Macron s’embourbe en Algérie
Le président Macron et le président algérien Abdelmadjid Tebboune, Alger, 27 août 2022 © Jacques WITT/SIPA

« Notre volonté est de renforcer le partenariat avec l’Algérie, de pouvoir œuvrer ensemble, à la fois sur le plan politique et diplomatique mais aussi pour passer les bons messages et éviter que des mercenaires puissent fleurir dans la région, en particulier le Groupe Wagner » a affirmé Emmanuel Macron en évoquant le Sahel après sa visite du cimetière européen de Saint-Eugène au nord d’Alger.


Le déplacement controversé d’Emmanuel Macron en Algérie s’inscrit dans un moment important pour les relations françaises en Méditerranée occidentale. La question de la guerre russo-ukrainienne apparait en filigrane de toutes les actions que mène désormais la diplomatie française. Au risque peut-être de provoquer des décisions précipitées qui pourraient nous désavantager à moyen terme. Quid ainsi du Maroc, pilier en Afrique et en mer Méditerranée ? 

Dans L’énigme algérienne, publié aux éditions de L’Observatoire, l’ancien ambassadeur de France en Algérie Xavier Driencourt relate ses sept années passionnantes mais complexes à Alger. Il conclut, amer mais lucide, par ces quelques phrases qui claquent comme un coup de fouet en direction des esprits naïfs qui semblent hanter les coursives de l’Elysée sous le règne d’Emmanuel Macron, que le « partenariat d’exception » tant vanté entre les deux pays serait à sens unique :

« Réflexion faite, nous n’avons pas gagné grand-chose dans ce partenariat, ni véritable coopération de l’Algérie sur les grands dossiers, ni parts de marché, ni aide des consulats algériens sur les questions migratoires, ni solutions aux multiples difficultés quotidiennes que rencontrent les Français d’Algérie, ni contrepartie en échange des nombreux visas que la France octroie, ni sans doute, ajouterai-je, l’estime du pays et de ses dirigeants.
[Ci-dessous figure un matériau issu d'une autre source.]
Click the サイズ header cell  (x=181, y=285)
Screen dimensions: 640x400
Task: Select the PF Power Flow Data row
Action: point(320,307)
Qu’avons-nous donc à gagner à délivrer des titres de séjour à de nombreux VIP algériens sans compensation sauf à être humiliés et à se faire claquer la porte au nez ? Nous pensons aujourd’hui qu’Alger nous aidera au Sahel alors qu’il est trop content de nous voir intervenir à sa place… pour mieux nous dénoncer et nous exfiltrer ensuite au profit de la Russie, comme on le voit actuellement. »

Une visite avec un maigre bilan

Peut-on raisonnablement penser que la balade du président Macron à Alger, ponctuée de quelques sifflets au cours d’un bain de foule malhabile, sera de nature à durablement changer la donne ? De fait, rien de concret n’est sorti de cette visite. Concernant la question de la livraison de gaz, l’Algérie se serait engagée oralement à augmenter de 50% le volume de ses exportations à destination de la France. Rien d’autre. Pas de contrats, nous perdons année après année des marchés au profit notamment de la Chine. Pas de mesures fortes pour les personnes frappées d’une obligation de quitter le territoire français que l’Algérie ne récupère pas. Menacés au sud par le terrorisme islamiste et séparatiste qui se déploie au Mali, et contre lequel l’ami russe et ses sociétés militaires privées seront impuissants, l’Algérie semble a minima vouloir empêcher une escalade.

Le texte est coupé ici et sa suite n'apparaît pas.